La TV di Stato afferma ancora che nella città ‘ribelle’ è stata scoperta oggi una fossa comune con 30 cadaveri.

Per Macron,  l’intervento in Siria ha “salvato l’onore della comunità internazionale, non c’entra nulla con Iraq o Libia. Non abbiamo dichiarato guerra a nessuno e non siamo intervenuti dichiarando guerra”, ma bisogna “difendere i nostri valori”. I raid sono stati “mirati” e non hanno causato “vittime umane”, e il presidente francese ha aggiunto che “se crediamo nel multilateralismo e nella forza del diritto, dobbiamo anche poter decidere di non cedere al cinismo di chi li vuole affossare”, con la ‘linea rossa’ dell’uso di armi chimiche.
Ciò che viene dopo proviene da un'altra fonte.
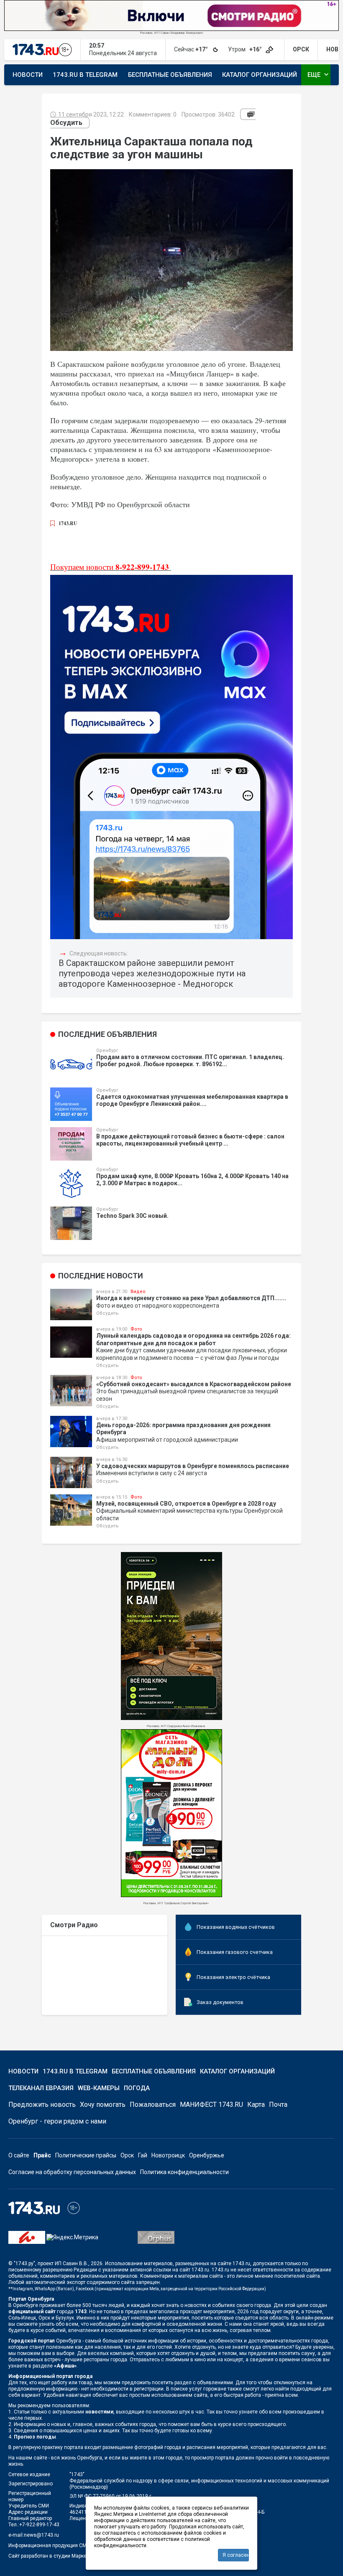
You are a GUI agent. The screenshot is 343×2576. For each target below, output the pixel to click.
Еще (318, 74)
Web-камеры (99, 2088)
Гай (142, 2155)
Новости (28, 75)
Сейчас (191, 49)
Macron ha poi ribadito che la Francia “porterà avanti un’opera diplomatico-militare e umanitaria in Siria”, con investimento da 50 milioni di euro “per Ong sul territorio siriano in modo tale da fornire aiuti umanitari alla popolazione civile”. Inoltre, il suo paese cercherà un dialogo con tutte le fazioni della guerra siriana, anche con il governo di Assad. “L’obiettivo – ha concluso Macron – deve essere quello di rimettere in piedi il Paese”.